■ **What is being asked**
Will you write out, word for word, every line from the one with "This screenshot has height=645, width=1366." to the final line of the data below, with the pictures left out?

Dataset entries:
================================

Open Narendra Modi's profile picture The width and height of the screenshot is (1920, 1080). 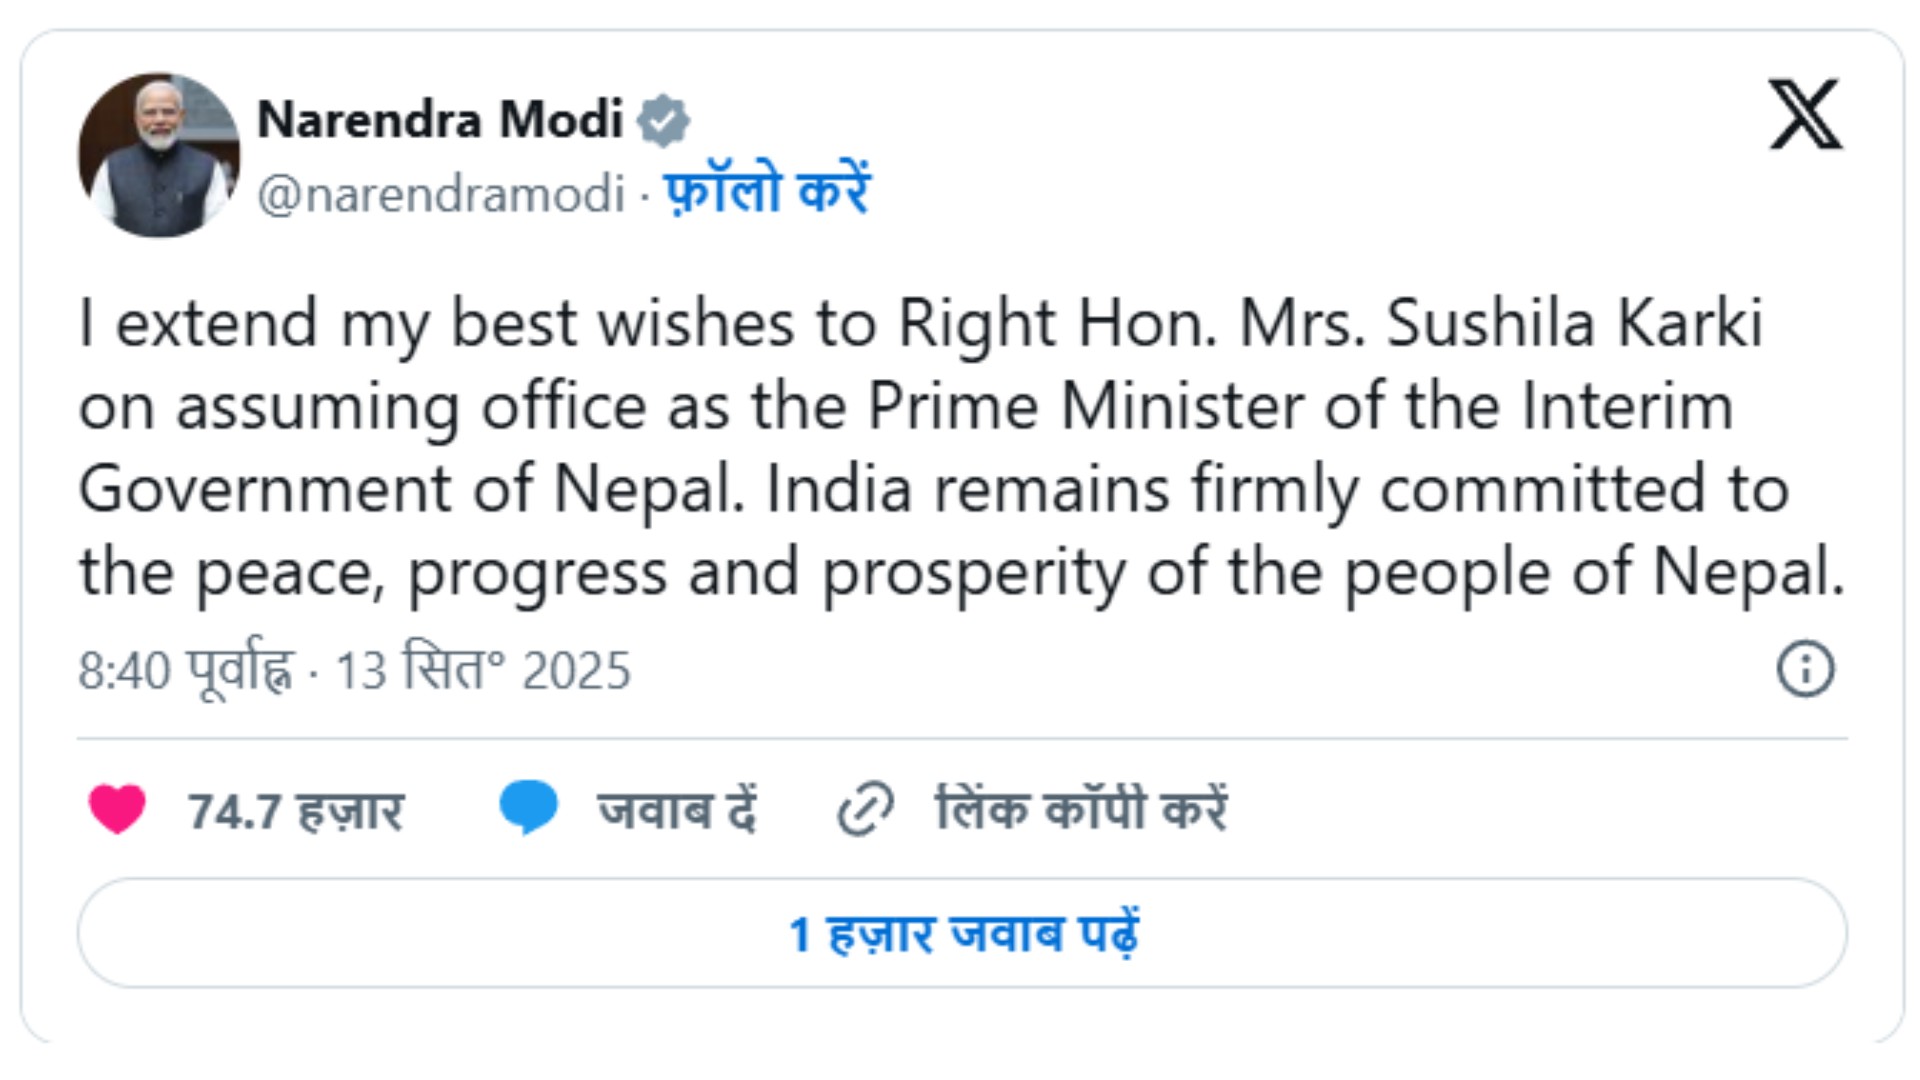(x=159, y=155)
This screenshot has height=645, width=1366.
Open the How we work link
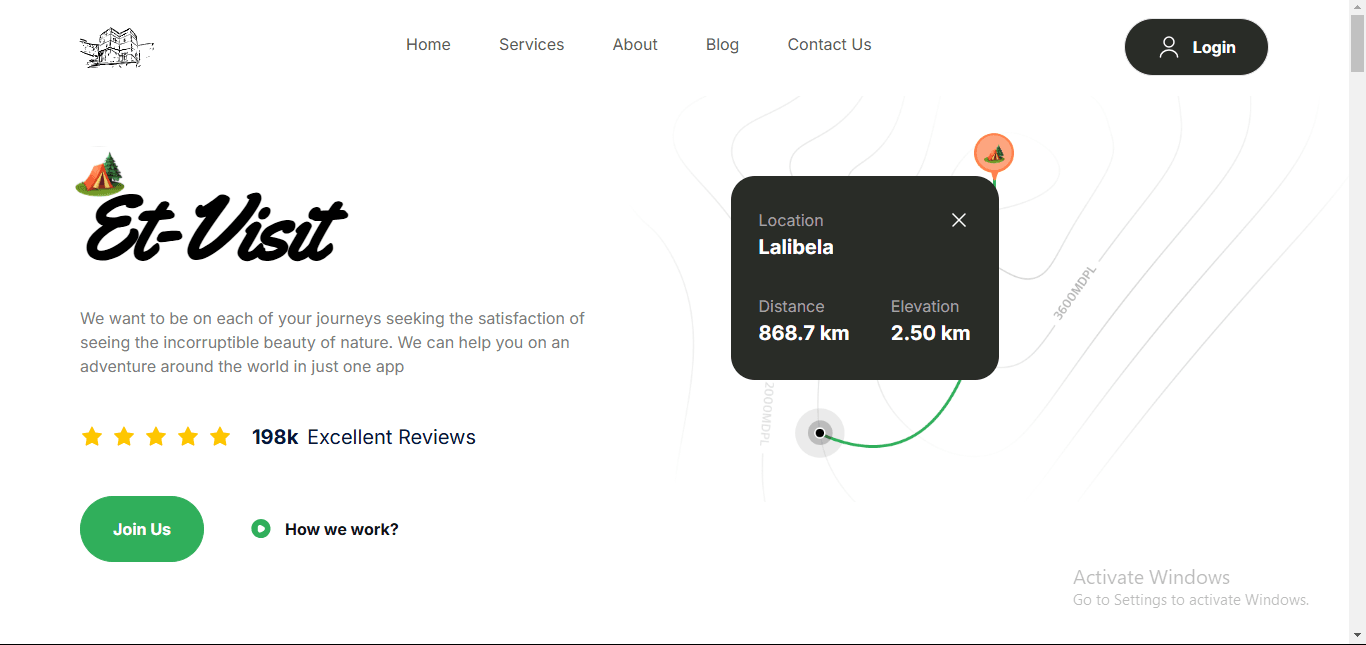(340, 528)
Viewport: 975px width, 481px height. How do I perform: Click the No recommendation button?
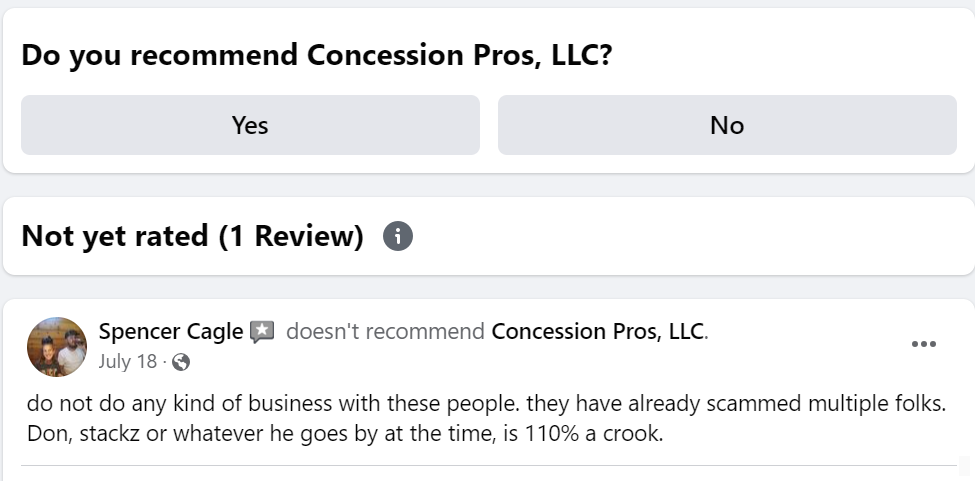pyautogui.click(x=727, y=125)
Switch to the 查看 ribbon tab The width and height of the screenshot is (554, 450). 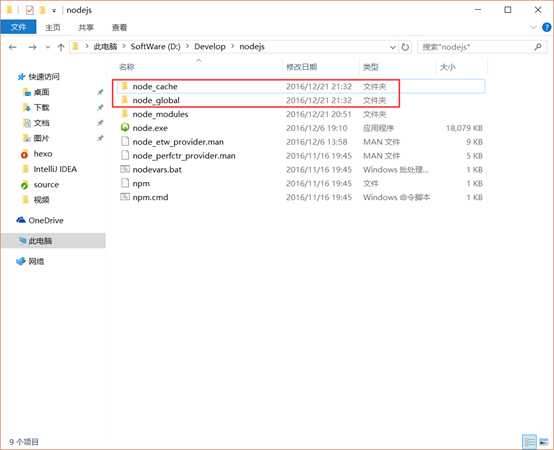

================================

■ **Task answer**
This screenshot has height=645, width=1366.
Open the How we work link
(340, 528)
Viewport: 975px width, 481px height. How do I perform: Click the No recommendation button?
pyautogui.click(x=727, y=125)
Switch to the 查看 ribbon tab The width and height of the screenshot is (554, 450). 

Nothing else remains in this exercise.